The defining characteristic of an independent-minded voter is just that — they are independent-minded. There are many people who want to try to tell people who they are or aren’t, and what they believe. It is irresponsible to tell someone that regardless of what they believe about themselves, they are actually something else.
“In short, most people who identify as “independent”—29 percent in the 2012 election—lean towards one party or another and vote accordingly. The large majority of Republican-leaning independents vote for Republicans, and the large majority of Democratic-leaning independents vote for Democrats.”
Bouie defines “independent voter” as someone “who, without bias, evaluates the claims of both sides and makes a decision.” I define “independent” as people, positions, or information not dictated by a partisan point of view.
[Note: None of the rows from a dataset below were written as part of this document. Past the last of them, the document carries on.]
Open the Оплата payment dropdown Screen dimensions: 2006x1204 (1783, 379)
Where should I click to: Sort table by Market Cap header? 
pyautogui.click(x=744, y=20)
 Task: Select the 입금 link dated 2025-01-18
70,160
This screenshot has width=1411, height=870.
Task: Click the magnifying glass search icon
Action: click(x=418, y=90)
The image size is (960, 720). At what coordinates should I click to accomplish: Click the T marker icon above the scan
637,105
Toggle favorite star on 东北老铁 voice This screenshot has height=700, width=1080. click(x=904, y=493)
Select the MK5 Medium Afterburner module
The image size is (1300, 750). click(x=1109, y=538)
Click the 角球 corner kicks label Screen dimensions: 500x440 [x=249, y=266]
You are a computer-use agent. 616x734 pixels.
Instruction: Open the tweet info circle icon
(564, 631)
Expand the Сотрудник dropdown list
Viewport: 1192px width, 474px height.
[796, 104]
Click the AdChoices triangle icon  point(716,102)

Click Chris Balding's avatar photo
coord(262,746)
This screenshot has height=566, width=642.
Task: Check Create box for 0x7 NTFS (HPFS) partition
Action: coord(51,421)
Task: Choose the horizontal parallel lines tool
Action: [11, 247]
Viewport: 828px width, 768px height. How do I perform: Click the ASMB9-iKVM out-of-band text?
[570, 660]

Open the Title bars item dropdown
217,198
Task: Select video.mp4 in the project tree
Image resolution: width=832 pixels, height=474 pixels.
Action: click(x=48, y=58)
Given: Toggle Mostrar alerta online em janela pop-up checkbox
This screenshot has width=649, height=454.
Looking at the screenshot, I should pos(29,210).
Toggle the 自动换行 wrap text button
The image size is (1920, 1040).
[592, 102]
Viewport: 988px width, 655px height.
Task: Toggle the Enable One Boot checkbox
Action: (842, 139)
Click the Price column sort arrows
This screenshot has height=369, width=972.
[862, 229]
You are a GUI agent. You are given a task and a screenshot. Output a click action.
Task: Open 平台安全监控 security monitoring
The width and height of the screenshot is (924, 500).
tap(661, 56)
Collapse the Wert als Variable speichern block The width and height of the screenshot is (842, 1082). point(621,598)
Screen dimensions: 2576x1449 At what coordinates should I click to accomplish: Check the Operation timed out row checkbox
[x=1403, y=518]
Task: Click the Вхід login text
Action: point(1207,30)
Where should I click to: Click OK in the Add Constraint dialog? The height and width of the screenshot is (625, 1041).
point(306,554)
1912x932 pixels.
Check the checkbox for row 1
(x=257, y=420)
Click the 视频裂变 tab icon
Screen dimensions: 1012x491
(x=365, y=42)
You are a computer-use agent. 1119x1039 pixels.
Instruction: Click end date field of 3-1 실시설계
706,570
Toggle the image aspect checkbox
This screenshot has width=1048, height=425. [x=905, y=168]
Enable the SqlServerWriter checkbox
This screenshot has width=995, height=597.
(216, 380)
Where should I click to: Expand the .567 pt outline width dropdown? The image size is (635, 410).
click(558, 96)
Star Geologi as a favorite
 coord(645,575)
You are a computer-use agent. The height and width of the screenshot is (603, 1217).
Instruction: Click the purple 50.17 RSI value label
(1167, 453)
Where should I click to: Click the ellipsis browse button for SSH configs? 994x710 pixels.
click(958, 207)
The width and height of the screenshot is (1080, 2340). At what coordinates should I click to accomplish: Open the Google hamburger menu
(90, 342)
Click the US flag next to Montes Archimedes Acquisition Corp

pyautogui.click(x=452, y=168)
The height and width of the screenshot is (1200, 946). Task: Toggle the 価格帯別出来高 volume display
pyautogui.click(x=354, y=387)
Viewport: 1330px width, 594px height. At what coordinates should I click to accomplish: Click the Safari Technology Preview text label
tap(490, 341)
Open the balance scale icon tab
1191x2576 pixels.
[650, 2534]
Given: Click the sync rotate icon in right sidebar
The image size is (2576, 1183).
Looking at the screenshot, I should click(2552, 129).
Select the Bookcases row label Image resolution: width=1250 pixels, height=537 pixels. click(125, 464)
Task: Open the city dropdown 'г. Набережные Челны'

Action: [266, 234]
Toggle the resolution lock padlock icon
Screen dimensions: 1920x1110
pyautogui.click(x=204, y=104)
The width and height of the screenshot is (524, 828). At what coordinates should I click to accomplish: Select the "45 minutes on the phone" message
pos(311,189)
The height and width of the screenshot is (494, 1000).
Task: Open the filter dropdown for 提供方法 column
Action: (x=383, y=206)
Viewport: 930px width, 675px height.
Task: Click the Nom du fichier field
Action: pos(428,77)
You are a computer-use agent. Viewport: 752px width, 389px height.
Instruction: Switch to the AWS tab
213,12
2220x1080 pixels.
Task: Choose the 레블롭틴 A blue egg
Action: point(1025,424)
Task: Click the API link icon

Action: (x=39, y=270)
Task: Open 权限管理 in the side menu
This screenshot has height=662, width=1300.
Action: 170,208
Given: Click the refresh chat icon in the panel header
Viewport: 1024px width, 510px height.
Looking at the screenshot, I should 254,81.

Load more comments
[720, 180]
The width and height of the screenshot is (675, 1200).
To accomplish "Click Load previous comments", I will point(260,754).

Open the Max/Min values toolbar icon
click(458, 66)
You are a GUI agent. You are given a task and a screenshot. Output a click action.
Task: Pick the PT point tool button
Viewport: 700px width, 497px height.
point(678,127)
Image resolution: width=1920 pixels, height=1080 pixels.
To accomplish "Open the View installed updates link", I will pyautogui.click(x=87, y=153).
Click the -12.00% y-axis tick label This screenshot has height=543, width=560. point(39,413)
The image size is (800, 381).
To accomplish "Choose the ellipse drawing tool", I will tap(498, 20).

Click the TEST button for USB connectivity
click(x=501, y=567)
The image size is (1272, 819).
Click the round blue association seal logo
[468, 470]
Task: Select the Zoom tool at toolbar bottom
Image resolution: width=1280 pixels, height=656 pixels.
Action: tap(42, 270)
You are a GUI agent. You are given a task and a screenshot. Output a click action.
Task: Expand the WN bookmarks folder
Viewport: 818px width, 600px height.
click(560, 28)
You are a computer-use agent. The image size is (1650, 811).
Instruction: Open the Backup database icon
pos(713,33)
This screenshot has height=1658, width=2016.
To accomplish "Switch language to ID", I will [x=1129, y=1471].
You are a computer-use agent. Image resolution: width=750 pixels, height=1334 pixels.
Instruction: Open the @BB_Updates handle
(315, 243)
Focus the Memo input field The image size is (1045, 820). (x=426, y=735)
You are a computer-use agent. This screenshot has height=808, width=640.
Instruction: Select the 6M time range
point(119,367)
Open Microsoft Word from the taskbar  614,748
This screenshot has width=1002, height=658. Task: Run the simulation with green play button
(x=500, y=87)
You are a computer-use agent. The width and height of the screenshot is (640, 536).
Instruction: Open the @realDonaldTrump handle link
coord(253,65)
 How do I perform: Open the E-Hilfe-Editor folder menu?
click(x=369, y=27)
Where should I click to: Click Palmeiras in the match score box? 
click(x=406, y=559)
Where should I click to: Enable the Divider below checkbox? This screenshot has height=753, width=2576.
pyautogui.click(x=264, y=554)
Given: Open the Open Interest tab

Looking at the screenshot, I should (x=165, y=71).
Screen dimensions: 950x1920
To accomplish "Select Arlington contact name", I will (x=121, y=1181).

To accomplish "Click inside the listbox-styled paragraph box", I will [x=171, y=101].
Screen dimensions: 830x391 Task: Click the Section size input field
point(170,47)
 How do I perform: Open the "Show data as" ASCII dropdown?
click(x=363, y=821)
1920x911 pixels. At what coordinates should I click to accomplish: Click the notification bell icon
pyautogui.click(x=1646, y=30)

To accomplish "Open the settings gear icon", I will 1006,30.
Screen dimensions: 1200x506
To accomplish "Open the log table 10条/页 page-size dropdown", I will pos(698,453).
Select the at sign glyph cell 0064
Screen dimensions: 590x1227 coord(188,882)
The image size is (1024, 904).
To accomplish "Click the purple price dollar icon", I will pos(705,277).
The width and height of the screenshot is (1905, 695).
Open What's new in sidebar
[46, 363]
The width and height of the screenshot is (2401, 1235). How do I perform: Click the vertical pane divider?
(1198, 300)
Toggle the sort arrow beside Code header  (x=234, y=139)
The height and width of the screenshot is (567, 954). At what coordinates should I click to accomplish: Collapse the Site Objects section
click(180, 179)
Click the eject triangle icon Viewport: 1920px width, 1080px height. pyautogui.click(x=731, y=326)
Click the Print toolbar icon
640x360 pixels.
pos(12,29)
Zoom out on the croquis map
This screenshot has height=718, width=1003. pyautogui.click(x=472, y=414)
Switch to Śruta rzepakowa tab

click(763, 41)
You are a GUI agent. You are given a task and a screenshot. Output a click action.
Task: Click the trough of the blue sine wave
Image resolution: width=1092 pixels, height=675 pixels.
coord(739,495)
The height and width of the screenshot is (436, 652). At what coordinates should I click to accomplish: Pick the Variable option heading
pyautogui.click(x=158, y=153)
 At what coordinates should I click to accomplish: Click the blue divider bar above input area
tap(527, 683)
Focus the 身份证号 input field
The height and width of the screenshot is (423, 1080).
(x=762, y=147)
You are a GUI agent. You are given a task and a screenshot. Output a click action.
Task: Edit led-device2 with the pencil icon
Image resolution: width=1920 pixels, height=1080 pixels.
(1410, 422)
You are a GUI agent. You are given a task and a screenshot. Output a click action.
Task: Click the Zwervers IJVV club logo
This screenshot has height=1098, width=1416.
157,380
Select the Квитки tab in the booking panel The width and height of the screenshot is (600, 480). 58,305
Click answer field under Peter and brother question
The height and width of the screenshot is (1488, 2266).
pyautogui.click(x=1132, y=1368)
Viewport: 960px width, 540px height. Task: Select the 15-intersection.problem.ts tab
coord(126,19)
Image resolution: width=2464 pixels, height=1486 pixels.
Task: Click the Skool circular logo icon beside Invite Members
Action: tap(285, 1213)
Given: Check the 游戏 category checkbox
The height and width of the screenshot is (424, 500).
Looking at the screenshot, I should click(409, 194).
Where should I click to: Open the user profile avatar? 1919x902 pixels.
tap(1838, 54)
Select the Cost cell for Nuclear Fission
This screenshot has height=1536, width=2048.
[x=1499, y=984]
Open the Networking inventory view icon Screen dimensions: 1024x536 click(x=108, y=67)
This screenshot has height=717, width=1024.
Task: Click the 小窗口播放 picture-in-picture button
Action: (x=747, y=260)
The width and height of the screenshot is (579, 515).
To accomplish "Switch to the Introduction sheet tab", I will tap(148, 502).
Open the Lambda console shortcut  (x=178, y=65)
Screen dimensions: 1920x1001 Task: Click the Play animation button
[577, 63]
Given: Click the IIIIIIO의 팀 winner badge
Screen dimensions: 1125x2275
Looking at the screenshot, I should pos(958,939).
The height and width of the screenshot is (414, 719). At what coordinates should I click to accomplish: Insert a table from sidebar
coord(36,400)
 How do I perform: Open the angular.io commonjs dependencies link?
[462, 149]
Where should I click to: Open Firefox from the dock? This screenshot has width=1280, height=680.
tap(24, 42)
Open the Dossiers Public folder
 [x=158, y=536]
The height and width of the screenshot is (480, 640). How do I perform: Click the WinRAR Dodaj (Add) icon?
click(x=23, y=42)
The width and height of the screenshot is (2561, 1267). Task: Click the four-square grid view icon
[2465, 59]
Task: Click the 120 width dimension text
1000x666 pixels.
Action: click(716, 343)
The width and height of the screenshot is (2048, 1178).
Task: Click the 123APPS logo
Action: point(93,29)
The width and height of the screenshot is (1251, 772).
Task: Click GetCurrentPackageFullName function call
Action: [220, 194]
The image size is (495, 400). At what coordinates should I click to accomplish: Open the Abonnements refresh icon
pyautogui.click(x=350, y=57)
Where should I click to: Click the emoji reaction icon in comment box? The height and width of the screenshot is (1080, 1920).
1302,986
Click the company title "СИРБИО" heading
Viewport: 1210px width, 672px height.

An independent is human, and necessarily biased. What makes the independent voter different is that a party doesn’t tell him or her what his or her biases are.
However, in an electoral system where voters are told they only have two choices and are led to believe that if they go outside the two party system they are wasting their vote, many voters are likely to lean one way or another. The system forces voters into two categories and yes, voters are going to vote for the person who most closely aligns with their own political philosophy.
Forty-seven states have partisan primaries where independents are not allowed to vote or are forced to affiliate with the Republican Party or Democratic Party to participate in the primary process — the pivotal first step for choosing an elected official. This not only violates the right every eligible citizen has to a meaningful vote, but violates their First Amendment right of association.
Bouie cites the results of the 2013 gubernatorial election in Virginia as evidence that independent voters do not exist because independent voters, according to him, are only so if they vote for a third party or independent candidate:
Were voters unhappy with the state of the commonwealth? Yes. Were they disgusted with their choices? Absolutely. But at the end of the day, Republicans voted for Ken Cuccinelli, Democrats voted for Terry McAuliffe, and almost no one supported the independent challenger, Robert Sarvis.
If anything, Bouie did not succeed in disproving the existence of independent voters, but he did raise a big problem with the current electoral system. Many voters were disgusted with their choices, especially with how ugly that race turned, but many voters didn’t have a say on who was going to be on the general election ballot. In fact, using Bouie’s words, almost no one had a say. Terry McAuliffe ran unopposed and Ken Cuccinelli was chosen by GOP delegates in a state convention.
Voters, even voters affiliated with the two major parties, were denied a meaningful vote. Perhaps, this is what we should focus on.